◆ **任务**:
1. 请将OpenGL页面中的一段原文照原样重新写出,从含有"Open Graphics Library"的文字开始,到"achieve hardware-accelerated rendering."之后结束。
2. 请根据OpenGL页面回答以下问题:
(a) OpenGL主要用于渲染哪两类图形?
(b) 这套接口一般用来和什么进行交互?
(c) 页面把OpenGL比作java中的什么?

◆ **页面**:
···
OpenGL ES
什么是OpenGL?
Open Graphics Library (OpenGL) is a cross-language, cross-platform application programming interface (API) for rendering 2D and 3D vector graphics. The API is typically used to interact with a graphics processing unit (GPU), to achieve hardware-accelerated rendering.
OpenGL是和编程语言、平台无关的一套interface ,主要是为了rendering 2D 和 3D图形等。一般这套接口是用来和GPU进行交互的,使用GPU进行rendering 硬件加速。 说白了OpenGL就是一组函数名,类似java中的interface,并不能直接用。
什么是OpenGL ES?
···
◆ **提取列表**:
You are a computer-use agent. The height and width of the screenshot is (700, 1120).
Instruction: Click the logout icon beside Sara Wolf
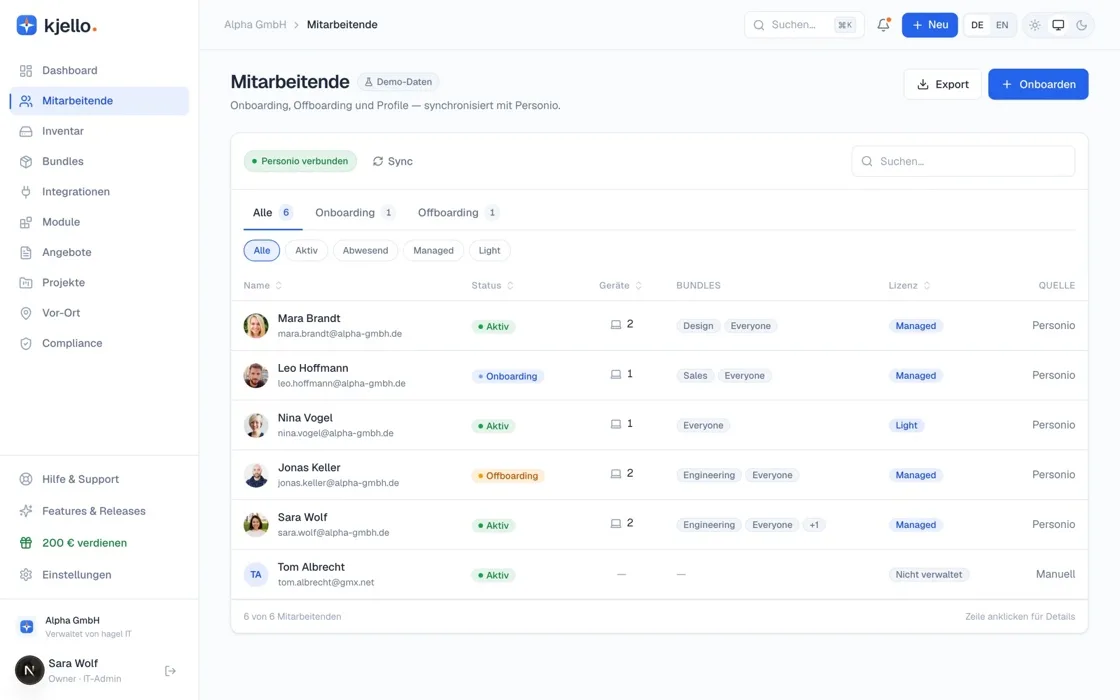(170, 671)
···
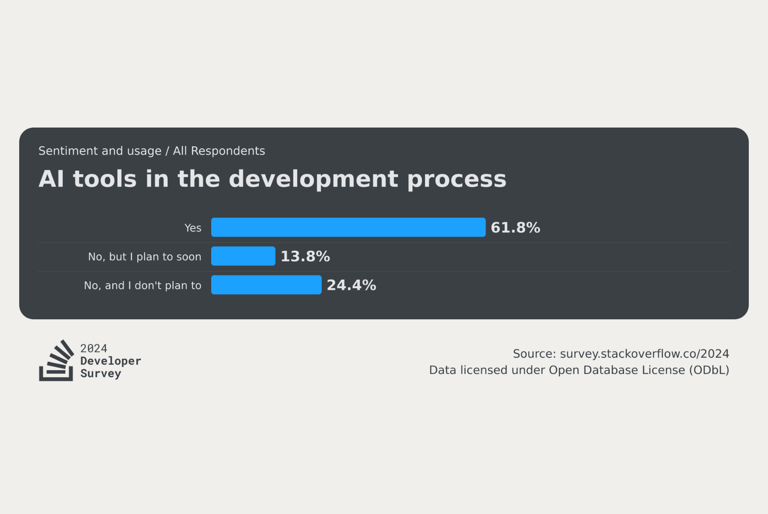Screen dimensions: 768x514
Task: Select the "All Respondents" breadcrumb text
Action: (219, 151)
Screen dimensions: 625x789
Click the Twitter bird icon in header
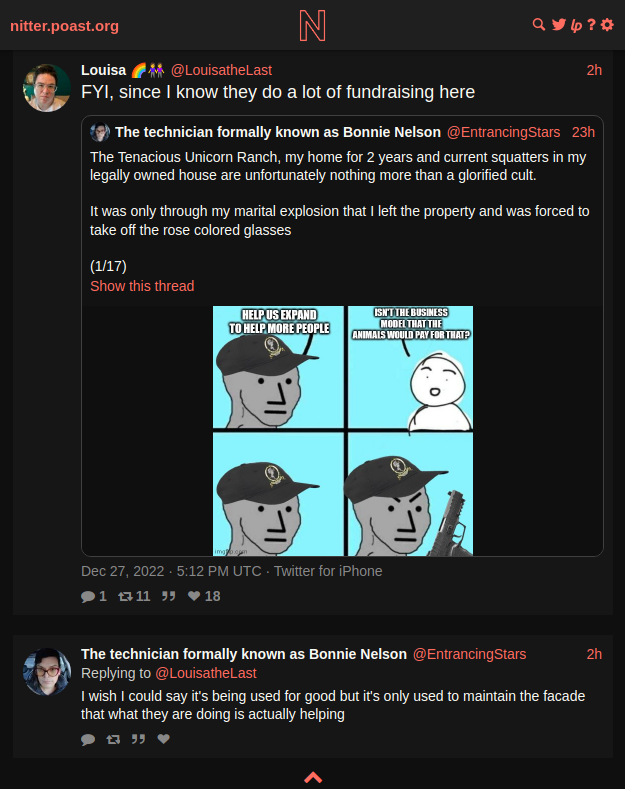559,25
···
◆ **答案**:
1.
Open Graphics Library (OpenGL) is a cross-language, cross-platform application programming interface (API) for rendering 2D and 3D vector graphics. The API is typically used to interact with a graphics processing unit (GPU), to achieve hardware-accelerated rendering.

2.
(a) 2D和3D图形。
(b) GPU。
(c) interface。